Yiğit İşbitiren arkadaşımızdan güzel bir anı yazısı geliyor:
2012 Devrekani Eğitim Faaliyeti
HUMAK ‘ı ve Mağaracılığa gönül vermiş herkesi buradan selamlıyorum.  Kulübün en çöm üyelerinden olarak 30 Kasım – 2 Aralık arası gerçekleşmiş bulunan Kastamonu /Devrekani faaliyeti  ile ilgili naçizane anılarımı yazarak blog ‘a katkıda bulunmayı kendime bir borç bildim…    

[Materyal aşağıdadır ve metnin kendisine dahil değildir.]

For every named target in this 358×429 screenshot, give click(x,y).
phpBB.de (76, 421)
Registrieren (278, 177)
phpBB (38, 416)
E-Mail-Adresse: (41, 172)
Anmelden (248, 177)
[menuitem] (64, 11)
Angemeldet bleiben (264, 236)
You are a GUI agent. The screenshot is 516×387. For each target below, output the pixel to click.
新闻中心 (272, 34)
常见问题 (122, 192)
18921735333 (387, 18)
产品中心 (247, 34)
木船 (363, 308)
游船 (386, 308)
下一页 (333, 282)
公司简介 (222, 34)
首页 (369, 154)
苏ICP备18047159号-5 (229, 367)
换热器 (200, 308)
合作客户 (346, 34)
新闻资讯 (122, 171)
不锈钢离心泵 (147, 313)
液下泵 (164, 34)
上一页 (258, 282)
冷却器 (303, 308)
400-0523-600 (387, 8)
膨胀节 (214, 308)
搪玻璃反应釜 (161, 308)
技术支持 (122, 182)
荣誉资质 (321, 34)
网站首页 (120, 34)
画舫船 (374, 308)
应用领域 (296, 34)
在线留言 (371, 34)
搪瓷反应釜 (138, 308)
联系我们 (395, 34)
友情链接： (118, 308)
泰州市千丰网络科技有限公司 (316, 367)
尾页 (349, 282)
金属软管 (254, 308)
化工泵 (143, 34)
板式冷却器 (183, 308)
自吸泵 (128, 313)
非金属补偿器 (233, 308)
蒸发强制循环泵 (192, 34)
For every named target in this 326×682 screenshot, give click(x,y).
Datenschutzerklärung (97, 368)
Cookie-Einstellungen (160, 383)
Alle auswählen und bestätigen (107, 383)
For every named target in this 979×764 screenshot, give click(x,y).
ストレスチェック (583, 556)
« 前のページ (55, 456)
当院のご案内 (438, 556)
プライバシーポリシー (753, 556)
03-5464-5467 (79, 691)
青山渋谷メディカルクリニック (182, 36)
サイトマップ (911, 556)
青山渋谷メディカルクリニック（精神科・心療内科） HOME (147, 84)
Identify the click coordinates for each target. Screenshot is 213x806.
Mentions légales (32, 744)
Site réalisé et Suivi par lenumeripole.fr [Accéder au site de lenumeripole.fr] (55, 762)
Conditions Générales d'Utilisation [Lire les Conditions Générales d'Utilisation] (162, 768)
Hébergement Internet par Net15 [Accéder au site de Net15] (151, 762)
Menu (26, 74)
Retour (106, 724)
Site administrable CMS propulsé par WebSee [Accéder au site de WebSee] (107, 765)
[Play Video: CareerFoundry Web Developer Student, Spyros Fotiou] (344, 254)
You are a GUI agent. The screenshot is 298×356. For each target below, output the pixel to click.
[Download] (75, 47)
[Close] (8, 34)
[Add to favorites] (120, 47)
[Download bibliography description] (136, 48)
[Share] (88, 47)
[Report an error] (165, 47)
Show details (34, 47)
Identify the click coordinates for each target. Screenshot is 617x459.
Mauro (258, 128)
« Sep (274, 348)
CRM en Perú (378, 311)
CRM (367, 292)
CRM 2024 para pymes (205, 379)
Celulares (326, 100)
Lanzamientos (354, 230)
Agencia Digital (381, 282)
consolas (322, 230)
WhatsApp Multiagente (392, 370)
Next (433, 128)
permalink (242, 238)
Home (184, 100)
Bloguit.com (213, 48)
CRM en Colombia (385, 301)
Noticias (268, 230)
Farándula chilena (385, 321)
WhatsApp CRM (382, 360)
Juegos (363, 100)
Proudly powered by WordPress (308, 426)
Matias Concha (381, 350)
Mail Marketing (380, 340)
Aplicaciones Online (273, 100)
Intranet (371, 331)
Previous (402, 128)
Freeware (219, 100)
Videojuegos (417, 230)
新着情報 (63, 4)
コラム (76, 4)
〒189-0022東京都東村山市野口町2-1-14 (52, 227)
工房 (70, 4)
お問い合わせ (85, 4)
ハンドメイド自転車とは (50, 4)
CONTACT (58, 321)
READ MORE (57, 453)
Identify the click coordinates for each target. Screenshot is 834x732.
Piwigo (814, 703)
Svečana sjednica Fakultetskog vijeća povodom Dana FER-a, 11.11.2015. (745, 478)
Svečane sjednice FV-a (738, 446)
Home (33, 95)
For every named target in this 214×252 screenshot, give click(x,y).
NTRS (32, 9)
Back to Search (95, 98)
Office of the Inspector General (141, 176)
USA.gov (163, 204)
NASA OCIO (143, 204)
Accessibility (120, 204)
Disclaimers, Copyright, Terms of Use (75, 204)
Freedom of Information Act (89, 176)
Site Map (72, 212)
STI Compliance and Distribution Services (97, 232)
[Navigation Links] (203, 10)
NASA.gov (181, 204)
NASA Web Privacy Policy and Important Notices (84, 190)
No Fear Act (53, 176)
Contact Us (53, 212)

      Son derece uzun bir yolculuktan sonra gecenin bir saati vardığımız kamp alanında hızlı bir yerleşime girildi.Benim için birçok ilkin yaşandığı bir faaliyetin böylece çadırlarla birlikte temeli atılmış oldu.Gece çadır kurmanın ne kadar zor olduğunu fark ettim. Yol yorgunluğu bir yana benim gibi kafa lambasını zilolarca ağırlıktaki çantanızın en dibine koyarsanız bu durumu pek de kolaylaştırmıyor. Çaresizce lambamı aradıktan sonra elimden geldiğince çadırın kurulumuna yardım ettim. Yerleşim tamamlandıktan sonra herkes kendini uykunun soğuk kollarına bıraktı. Üşüdüm. Rahat uyuyamadım  çünkü insanların mumya uyku tulumlarında (en azından yaşarken) uyuyabilmek için yaratıldığını düşünmüyorum. Tabi ki bu durumun tecrübesizlikten kaynaklanan   “uyku tulumunu yanlış kullanma”  ve alışmamışlığın bir sonucu olduğunun farkındayım. Sabahında ise aynı Kızılcahamam faaliyetindeki gibi sadece kampçılığın en önemli konusu olan ateş yakmayı  bir kez daha kaçırmam bu ateş olayını gözümde daha gizemli bir hale getirdi. Çoğunlukla okulda ettiğimden daha güzel bir kahvaltı beni bekliyordu ateş başında  lakin ilk mağara ekibinde olmamın ve karpit haznesiyle yeni tanışmamın  verdiği bir handikap olarak kahvaltının  dibine vuramadım. Yine de  bana yeterli karbonhidratı vereceğini planladığım “arnold kahvaltısını” ekmek arası yaptım ki bu da benim 5 saat sürecek bir serüven için yakıt haznemi  doldurdu.
    
     Mağara büyüleyici bir ortam.  Benim kadar doğadan uzak biri için bu kadar zorlayıcı ve fobik bir ortam nasıl böylesine tatmin edici hale geldi bilemiyorum. Objektif bir gözlemle zibilyonlarca farklı ölüm çeşitlerinin riskini taşıyan bir yer ama içindeyken bunları düşünmüyorsun. Karanlık ve bilinmezlik sen adım attıkça aydınlanıyor ve insanın tüm duyuları olabilecek maksimum seviyede , uyum içinde çalışıyor. Beni en çok etkileyen ise bence mağaracılığın anlamını en iyi ortaya koyan “deep darkness”  anı oldu. Biz biraz kısa kestik ama sarkıtlardan damlayan suların yankısı ve mutlak karanlık inanılmaz huzur vericiydi. Normalde her şeyden şikayet eden biri olmama rağmen mağarada şikayet edecek bir şey bulamadım . Her şey mükemmeldi . Mağara içinde klostrofobi  hissedeceğimi zannettim ama olmadı. Bu açıdan tek sıkıntı darallardı.  Keşke darallardan da geçebilcek kadar da korkusuz olsaydım içimde bir tek o ukte oldu çünkü mağara faaliyeti kişinin korkularını yenebilmesi için doğal  bir  deney ortamı. Hatta bu psikolojik olarak da araştırmak istediğim bir konu. Bir de kurbağadan kaçışımın beni pek prestijli bir konumda bıraktığını söyleyemeyeceğim. O yüzden ekip elemanlarına bir miktar eğlence oldum. Savunmam ise o kurbağanın herhangi bir yerden gelebilme ve hastalık saçabilme ihtimaliydi. Neyse ki öyle olmadığını öğrendim…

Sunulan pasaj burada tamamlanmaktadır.